Hazen is known worldwide for its holographic paper and manufacturing in Holyoke. Well-known examples its work include the Stadium Edition Super Bowl Program and the Basketball Hall of Fame Enshrinement Yearbook.
“In 2009, when the world was embroiled in the Great Recession, Hazen launched a new holographic and metallizing factory in the industrial sector on Main Street in Holyoke,” said John Hazen, president of Hazen Paper. “This was bold timing, and it was an aggressive, forward-driving venture that required extreme fortitude on the part of Hazen Paper.”
Hazen started an apprentice program in 2007 to train the expert workers required for this high-tech factory. Hazen has hired and trained more than 50 apprentices in the last 10 years. In 2010, Hazen started an internship program with engineering students from Western New England University, several of whom now work full-time on the Hazen management team. Hazen has been proactive in helping to build the future workforce via the World Is Our Classroom program, whereby every fifth-grader in Holyoke public schools visits Hazen for a full day of teaching and tours. Hazen started the program in 2004, and an estimated 4,000 fifth-graders have participated since that time.

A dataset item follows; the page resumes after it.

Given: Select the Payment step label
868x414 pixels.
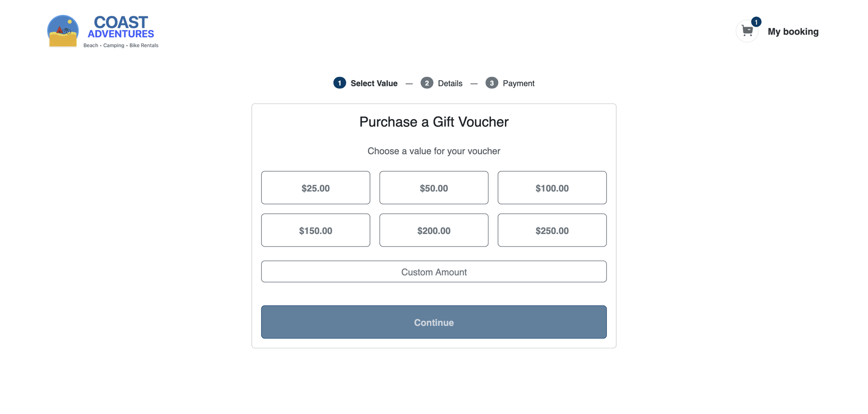Looking at the screenshot, I should coord(518,83).
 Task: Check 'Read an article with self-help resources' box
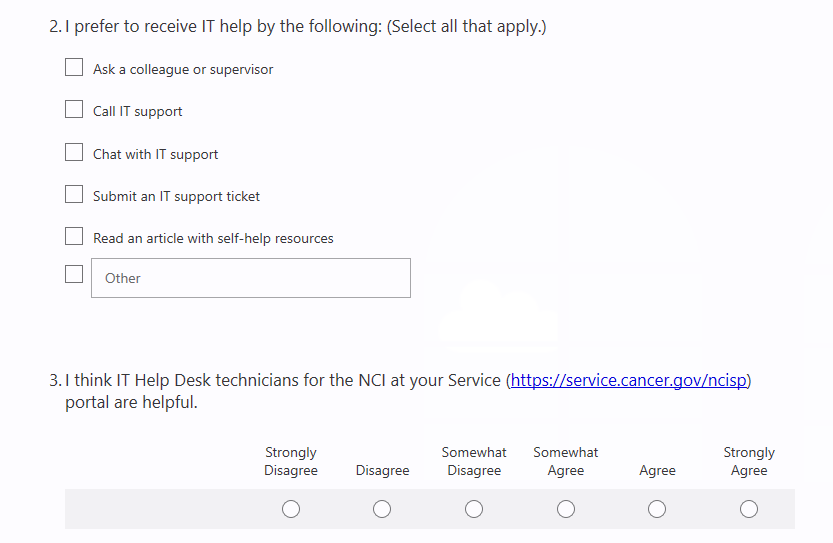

The State House ceremony honored the manufacturers and showcased their innovative and revolutionary manufacturing capabilities and products. The event included companies who make furniture, jewelry, handcrafted electric bicycles, precision-screw-machined parts, marble and granite, custom paper, flutes and piccolos, precision-machined parts for the aerospace industry, and even hummus and peanut butter.
Hazen Paper was nominated by state Rep. Aaron Vega. “Manufacturing is not only an essential component of our economy in Massachusetts, it’s in the DNA of cities like Holyoke,” he said. “We are a city born of innovation and manufacturing. Most of Western Mass. has a rich history of making things, from paper to bikes, motorcycles to parts for our military and NASA.”